== GOAL OF THE EXERCISE ==
Continue the passage on Soviet economic development after Stalin from where it stops.

== READING PASSAGE ==
━━━━━━━━━━━━━━━━━━━━

Economic Development

When Stalin died, the Fifth Five-Year Plan was in full swing. It was duly completed in 1955, yielding the usual result of accomplishment in industry - checkered, to be sure, with huge overfulfillments and under-fulfillments - based on great exertion and privation. The Sixth Five-Year Plan, scheduled to run from 1956 to 1960, promptly succeeded the fifth. Its period was truncated in 1958, however, and a Seven-Year Plan to last from 1959 through 1965 was proclaimed instead. The official explanation for the change, which stressed the discovery of vast new natural resources that altered Soviet economic prospects, was not convincing. Apparently, the Sixth Five-Year Plan had fallen considerably behind its assigned norms of production and the Soviet leadership decided to try a fresh start.

Another change in Soviet economic life occurred in 1957, when Khrushchev, in a move aimed at a geographic dispersion, or deconcentration - although not organizational decentralization - of authority, transferred the direction of a good proportion of industry from the ministries in Moscow to regional Economic Councils. Reflecting the constant Soviet search for the most effective and efficient economic organization, this reform was nevertheless considered by many observers as primarily political in motivation: it removed from Moscow large economic managerial staffs which, it would seem, had supported Malenkov in the struggle for power within the Kremlin. Another aim might have been to give the local Party bosses more authority in economic matters.

The industrial goals of the Seven-Year Plan were pronounced reallistic by such Western economists as Campbell and Jasny. While concentrating as usual on heavy industry, with special attention paid to, for example, further electrification and development of the chemical industry, the plan called for a rate of industrial growth approximately 20 per cent slower than that achieved during the Fifth Five-Year Plan. In this sense it was also less ambitious than the abortive Sixth Five-Year Plan. In evaluating the Seven-Year Plan, Campbell made the following comparison between the Soviet and the U.S. economies:

If it is assumed that industry in the United States will continue to expand at the rate of about 4 per cent that has characterized the postwar period, and that the rate of growth planned by the Russians for their industry is actually achieved, their industrial output will rise from about 45 per cent of ours at the beginning of the seven-year period to about 61 per cent at the end. In other words they will still be a long way behind us (and even further behind in terms of per capita output, it may be added), though they will certainly have made a remarkable gain on us.

In fact, Campbell's prediction proved to be generally intelligent, although impossible to evaluate definitively with any degree of precision - incidentally, such comparisons give vastly different results depending on whether they are made in rubles or in dollars. After Khrushchev too, it might be added, the Soviet economy continued to gain in relative output on the American economy, helped by such developments as the recession in the United States and the Western world in general in the 1970's and 1980's.

Although concentrating on capital goods, the Seven-Year Plan allowed somewhat more for the everyday needs of the people than had generally been true of previous Soviet industrialization. Especially interesting was the ambitious housing and general building program of the plan, which aimed to increase the total Soviet building investment by 83 per cent. Even when executed not in its entirety and with buildings of inferior quality, this aspect of the Seven-Year Plan constituted a major contribution to the improvement of the Soviet standard of living. Superior quality and unflagging attention were devoted, by contrast, to such advanced technical fields as atomic energy, rockets, missiles, and space travel. From the launching of the first artificial earth satellite, Sputnik I, in October 1957, the U.S.S.R. has achieved a remarkable series of pioneer successes in rockets and space travel.

━━━━━━━━━━━━━━━━━━━━

== EXTRACTED ENTRIES ==

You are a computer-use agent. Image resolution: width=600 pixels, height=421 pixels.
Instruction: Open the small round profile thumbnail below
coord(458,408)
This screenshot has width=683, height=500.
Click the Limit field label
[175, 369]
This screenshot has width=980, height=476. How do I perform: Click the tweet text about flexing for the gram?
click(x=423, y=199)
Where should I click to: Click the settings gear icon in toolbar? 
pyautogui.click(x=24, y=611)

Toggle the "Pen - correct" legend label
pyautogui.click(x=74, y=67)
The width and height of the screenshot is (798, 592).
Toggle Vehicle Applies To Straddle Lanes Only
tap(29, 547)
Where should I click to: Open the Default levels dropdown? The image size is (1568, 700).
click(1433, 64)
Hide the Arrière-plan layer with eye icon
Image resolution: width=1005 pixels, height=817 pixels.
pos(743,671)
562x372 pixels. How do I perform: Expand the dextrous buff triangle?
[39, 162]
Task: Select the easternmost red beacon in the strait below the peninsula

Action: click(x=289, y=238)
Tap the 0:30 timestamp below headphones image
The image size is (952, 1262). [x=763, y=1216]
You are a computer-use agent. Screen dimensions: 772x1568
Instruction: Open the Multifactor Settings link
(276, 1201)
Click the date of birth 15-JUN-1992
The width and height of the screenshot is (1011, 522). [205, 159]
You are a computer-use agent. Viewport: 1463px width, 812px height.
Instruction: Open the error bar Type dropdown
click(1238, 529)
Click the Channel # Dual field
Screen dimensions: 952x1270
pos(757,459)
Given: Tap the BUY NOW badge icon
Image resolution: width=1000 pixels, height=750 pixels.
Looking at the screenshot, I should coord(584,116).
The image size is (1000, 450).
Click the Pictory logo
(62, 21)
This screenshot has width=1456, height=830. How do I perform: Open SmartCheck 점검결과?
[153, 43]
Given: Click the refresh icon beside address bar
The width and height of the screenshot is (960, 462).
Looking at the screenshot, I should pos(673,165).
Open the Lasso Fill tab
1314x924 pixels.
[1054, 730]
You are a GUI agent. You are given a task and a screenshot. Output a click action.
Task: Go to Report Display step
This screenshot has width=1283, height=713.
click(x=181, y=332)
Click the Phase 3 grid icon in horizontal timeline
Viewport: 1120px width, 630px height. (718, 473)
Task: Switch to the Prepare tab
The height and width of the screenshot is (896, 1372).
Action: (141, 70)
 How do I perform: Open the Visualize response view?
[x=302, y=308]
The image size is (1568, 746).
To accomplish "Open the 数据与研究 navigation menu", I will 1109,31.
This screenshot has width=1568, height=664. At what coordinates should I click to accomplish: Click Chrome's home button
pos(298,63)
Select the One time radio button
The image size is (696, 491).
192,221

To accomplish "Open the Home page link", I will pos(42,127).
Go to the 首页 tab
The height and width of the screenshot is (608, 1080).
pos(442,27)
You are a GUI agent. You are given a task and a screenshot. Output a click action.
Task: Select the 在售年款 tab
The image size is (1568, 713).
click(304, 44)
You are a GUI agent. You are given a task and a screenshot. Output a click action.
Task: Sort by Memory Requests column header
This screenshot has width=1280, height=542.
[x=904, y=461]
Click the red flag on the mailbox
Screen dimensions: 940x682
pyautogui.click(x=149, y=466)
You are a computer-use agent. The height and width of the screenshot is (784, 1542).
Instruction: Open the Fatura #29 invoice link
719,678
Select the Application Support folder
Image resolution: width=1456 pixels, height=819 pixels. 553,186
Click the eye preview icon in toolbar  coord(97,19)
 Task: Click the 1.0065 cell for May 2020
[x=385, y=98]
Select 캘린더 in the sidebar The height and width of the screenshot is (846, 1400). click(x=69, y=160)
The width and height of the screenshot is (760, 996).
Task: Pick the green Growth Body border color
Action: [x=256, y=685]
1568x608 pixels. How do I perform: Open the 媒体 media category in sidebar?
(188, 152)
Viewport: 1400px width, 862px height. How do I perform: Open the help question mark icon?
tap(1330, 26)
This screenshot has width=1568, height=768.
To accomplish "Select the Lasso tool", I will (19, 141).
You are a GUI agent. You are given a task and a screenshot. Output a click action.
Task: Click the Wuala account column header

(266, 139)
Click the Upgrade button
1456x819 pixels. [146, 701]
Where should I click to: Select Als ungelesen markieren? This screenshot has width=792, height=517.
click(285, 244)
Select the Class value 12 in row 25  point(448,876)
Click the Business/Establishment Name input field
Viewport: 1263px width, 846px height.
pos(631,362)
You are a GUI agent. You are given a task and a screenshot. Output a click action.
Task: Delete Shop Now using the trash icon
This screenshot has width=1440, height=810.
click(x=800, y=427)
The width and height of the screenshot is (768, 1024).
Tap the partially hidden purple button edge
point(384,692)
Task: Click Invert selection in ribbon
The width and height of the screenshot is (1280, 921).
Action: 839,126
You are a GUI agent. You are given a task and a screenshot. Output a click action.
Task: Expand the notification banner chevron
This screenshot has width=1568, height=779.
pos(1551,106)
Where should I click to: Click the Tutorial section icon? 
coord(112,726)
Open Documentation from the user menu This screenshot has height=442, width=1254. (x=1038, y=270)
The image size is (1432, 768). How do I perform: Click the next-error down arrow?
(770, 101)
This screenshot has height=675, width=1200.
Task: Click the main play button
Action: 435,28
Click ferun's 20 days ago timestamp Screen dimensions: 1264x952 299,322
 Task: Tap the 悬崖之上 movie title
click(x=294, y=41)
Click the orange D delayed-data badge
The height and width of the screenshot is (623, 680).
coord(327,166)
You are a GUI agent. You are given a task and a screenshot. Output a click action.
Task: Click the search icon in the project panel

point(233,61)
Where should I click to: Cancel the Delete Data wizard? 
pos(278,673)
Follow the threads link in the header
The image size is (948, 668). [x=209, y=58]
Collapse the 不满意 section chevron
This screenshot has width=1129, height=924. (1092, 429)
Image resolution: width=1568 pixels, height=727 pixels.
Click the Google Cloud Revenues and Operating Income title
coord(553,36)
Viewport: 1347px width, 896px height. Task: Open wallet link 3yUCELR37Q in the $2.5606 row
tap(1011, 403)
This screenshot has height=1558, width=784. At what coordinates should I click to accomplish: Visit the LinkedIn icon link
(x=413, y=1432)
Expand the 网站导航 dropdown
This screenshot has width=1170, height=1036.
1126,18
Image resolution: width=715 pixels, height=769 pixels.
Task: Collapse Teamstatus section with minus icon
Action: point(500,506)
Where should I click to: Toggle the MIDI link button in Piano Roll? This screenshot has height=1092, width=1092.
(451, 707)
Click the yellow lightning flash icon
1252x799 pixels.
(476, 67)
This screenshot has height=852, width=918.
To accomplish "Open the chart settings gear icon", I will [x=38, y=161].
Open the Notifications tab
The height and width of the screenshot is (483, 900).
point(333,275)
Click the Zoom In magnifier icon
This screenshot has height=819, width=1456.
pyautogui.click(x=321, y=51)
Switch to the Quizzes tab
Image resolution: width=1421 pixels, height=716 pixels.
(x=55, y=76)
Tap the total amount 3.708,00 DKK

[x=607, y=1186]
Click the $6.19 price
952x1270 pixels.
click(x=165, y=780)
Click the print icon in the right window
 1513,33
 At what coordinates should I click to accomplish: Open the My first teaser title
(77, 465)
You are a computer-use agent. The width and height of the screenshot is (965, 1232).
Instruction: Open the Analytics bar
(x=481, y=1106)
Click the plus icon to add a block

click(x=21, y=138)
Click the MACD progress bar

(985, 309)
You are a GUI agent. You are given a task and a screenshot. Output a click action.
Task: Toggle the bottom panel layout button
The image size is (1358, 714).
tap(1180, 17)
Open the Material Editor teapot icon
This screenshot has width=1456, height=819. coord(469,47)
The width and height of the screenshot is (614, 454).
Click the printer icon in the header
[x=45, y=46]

━━━━━━━━━━━━━━━━━━━━

== REPLY TO THE EXERCISE ==
Important developments took place in Soviet agriculture during the Khrushchev years. Indeed, frantic efforts to raise agricultural production constituted, together with certain concessions to the consumer, the salient new features of Soviet economic policy. The magnitude of the Soviet farm problem can be seen from the fact that, by contrast with industrial achievements, the gross output of agriculture in 1952 was only some 6 per cent above 1928. In 1954 Khrushchev set into full operation his sweeping 'virgin lands' project: huge areas of arid lands in Asiatic Russia, eventually totaling some seventy million acres, were to be brought under cultivation. The undertaking, supported by great exertion as well as by a mighty propaganda effort, gave remarkably mixed results from year to year, depending in large part on weather conditions, but did not live up to expectations. The new first secretary also started a huge corn-planting program. He further decided to boost drastically the production of such foods as meat, milk, and butter. These items came to rival electric power and steel in Soviet propaganda and to serve as significant gauges in 'surpassing America.'

Yet the condition of Soviet agriculture remained bad. Official claims and promises, especially the latter, differed sharply from reality. Indeed, the mass planting of corn, often in unsuitable conditions, and even the huge gamble on the virgin lands, which are difficult to cultivate, might have been unwise. To increase production Soviet authorities resorted to

the old method of further socialization. Between 1953 and 1957 the number of sovkhozes increased from 4,857 to 6,000, while the number of kolkhozes declined at the same time from 91,000 to 78,900, reducing the kolkhoz share of land under cultivation from 84 to 72 per cent. By 1961 the number of collective farms had fallen to 44,000 - and by the end of the decade they were to be reduced further, through amalgamation, and absorptions by the sovkhozes, to under 35,000; by 1974, there was in the Soviet Union slightly more land under sovkhoz than under kolkhoz cultivation, with only some 30,000 collective farms still in operation. As late as September 1958, Khrushchev, other leaders, and the propaganda machine still spoke of the more truly socialist nature, as well as of the technical superiority, of the sovkhoz system of agriculture over that of the kolkhoz. Yet, apparently because of the strength of peasant resistance, especially of the passive kind, the first secretary stopped the attack on kolkhozes in early 1959 at the Twenty-first Party Congress.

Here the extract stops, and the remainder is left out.